I think this theory can help illuminate conflict both in our present time and in Jesus’ time. Jesus is obviously operating out of a care/harm moral foundation in this story. Why should this woman wait one more day to be freed from this condition that caused her to suffer? In fact, isn’t the very purpose of the Sabbath this kind of release from suffering?

The synagogue leader may have been operating more from the foundation of fairness and cheating. Why does Jesus “cheat” by healing on the Sabbath while others are refraining from any kind of work? Why couldn’t he have waited one more day to heal this woman in order to abide by the rule that everyone else is abiding by? She wasn’t going to die of thirst, like the ox.

Or maybe the synagogue leader was operating from the foundation of authority and subversion. Andrew said it well, when I asked him to comment on the synagogue leader and his motivations (and this was without him knowing anything about this moral foundation business I was going to talk about): Maybe the synagogue leader, he said, was thinking “Just who the heck is this crazy long-haired hippie dude who’s getting everyone’s attention (and subverting my rightful authority as leader of this synagogue)?” Or: “Dude. This is how we do things. This is how our people do things. It is written in the Torah, clear and simple. What’s your problem?”
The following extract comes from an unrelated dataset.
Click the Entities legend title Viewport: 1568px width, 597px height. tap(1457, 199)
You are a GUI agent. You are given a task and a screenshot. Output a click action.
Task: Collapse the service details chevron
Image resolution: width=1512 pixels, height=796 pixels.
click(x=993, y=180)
The part of me that is a care/harm foundation progressive loves that Jesus drops the mic in this story and that the crowds cheer him on. But another part of me would like to rewrite this Bible story.Instead of trading shots at each other, speaking past each other, what if Jesus and the synagogue leader had sat down and really listened to each other — listened for what was important to the other person — listened for what they value — tried to listen for the moral worldview this person inhabited — and then tried to talk to each other in way the other person could understand better — all while practicing active listening and using I statements, of course? (Smile.)

In this divisive time, where vilification and violence abound, may we extend our care to all people — including those people we think of as “the problem” — and to this beleaguered planet; may we advocate for a more fair society for all; may we pledge our deepest loyalty to the realm of God, where sinner and saint break bread together; may we place ourselves under the authority of the God who asks us to love our neighbor as ourself; may we see each person — no matter how intolerant or duped we think they are — as possessing an inherent sanctity, for they — like we — are made in the image of God. Amen.